The deeper observation across all three: each bug was caught by a different test failure mode (URL pattern, console error, missing UI). The test infrastructure was robust enough that each bug pointed at itself. That's what good test design buys you - failures that diagnose, not failures that obscure.
The headless form-submission pattern is now a known issue I'd write a lint rule for in a larger codebase. Anywhere type="submit" exists with @submit.prevent, it's suspect under Playwright. Worth catching at PR-time rather than test-time.
Lessons
A subset of these will land in the final version. Listed here while the week is fresh:
- Mocking is a discipline, not a default. Decide where the seam is and document why. The Day 3 cross-user RLS test is the example: mocking the database would have made the test useless.
- Auth and authorisation are two different test categories. Most "auth tests" are really authentication tests (can the user prove they are who they say). The interesting test is the authorisation one (can this user do this thing to this resource). The cross-user RLS test is the only authorisation test in the suite, and it's the one I'd point to first.
- "No flaky tests" is a culture more than a setting. It means investigating every intermittent failure, never retrying through them, and being willing to defer a test category honestly when investigation isn't yielding.
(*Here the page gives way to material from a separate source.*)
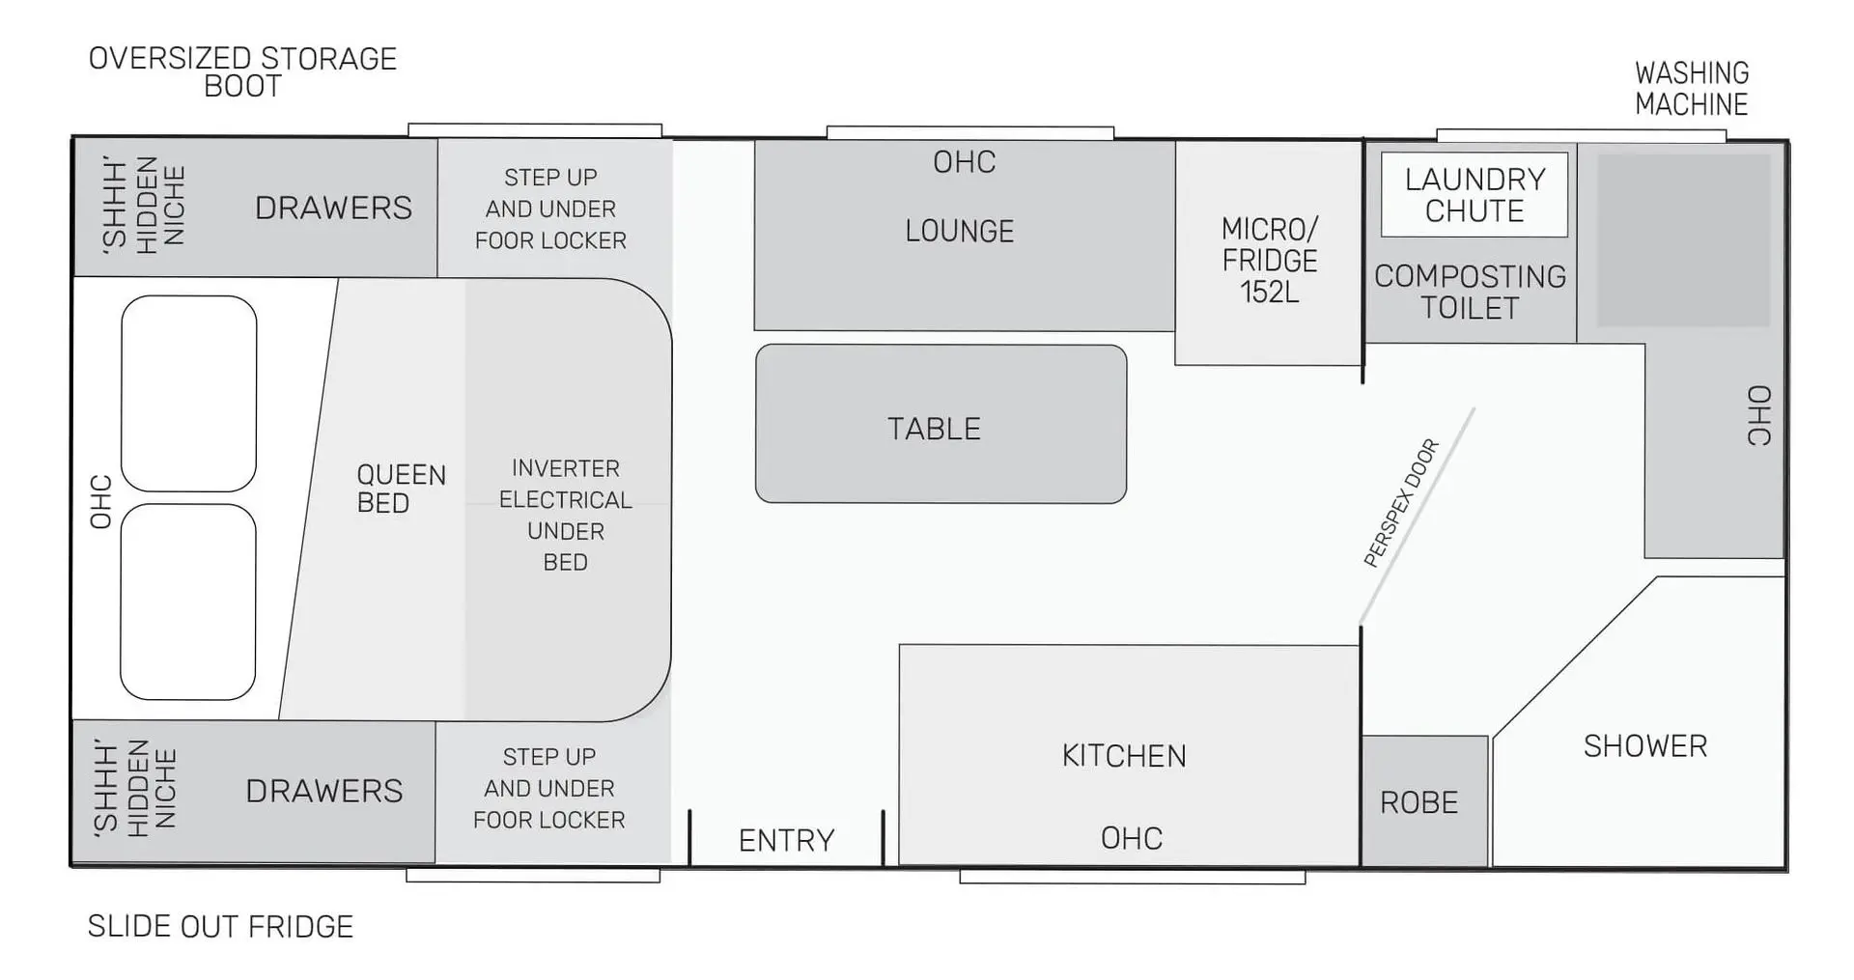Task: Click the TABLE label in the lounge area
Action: (934, 429)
- Acceptance criteria as a deliverable, not a ceremony. The doc was the highest-leverage thing I wrote all week. Future me reading the criteria for AUTH-004 knows exactly what behaviour the system promises, even if the test that enforces it is currently skipped.
- Test-first is faster once you trust the setup. Day 1 was slower than just building. By Day 3 the loop was paying back, because every failure pointed at a specific gap instead of being noise.
- CI catches environment gaps that local dev can't. Node 22 vs 20, missing secrets, dev server boot failures. All of these are invisible until CI fails. Diagnostic logging in the workflow is cheap and worth it.
- Good test infrastructure pushes you toward good production architecture. The Bearer-token support added for tests is now a real production capability.
- Always pair negative tests with at least one positive test. A suite full of "this fails when X" assertions can silently keep passing even if the system is broken in every direction. The happy-path "owner can read their own plan" test in the GraphQL suite isn't a security test, it's a sanity check that proves the system can return data at all. Without it, the cross-user RLS test would pass even if GraphQL was returning null for every query regardless of auth. Negative tests prove "X is blocked"; positive tests prove "the system also works when it should." Both are required.
What I'd do with more time
- Cross-user authorisation tests for every endpoint, not just GET. PATCH and DELETE deserve the same treatment. Easy to add now that the helper exists.
- Visual regression with Playwright snapshots for the marketing pages. Tailwind regressions are otherwise invisible.
- BDD with Cucumber/Gherkin if the team prefers human-readable specs. The acceptance criteria are already in plain English; a thin Gherkin wrapper would let non-engineers read the test suite.
- Performance/load testing with k6 against the API endpoints. Not yet relevant for this product but a useful skill to demonstrate.
- Mutation testing with Stryker to verify test quality, not just coverage. Currently the test suite has no measure of how good its assertions are; mutation testing fills that gap.
- A separate Supabase project for tests. Currently test users live alongside real data, which is fine for now but isn't sustainable.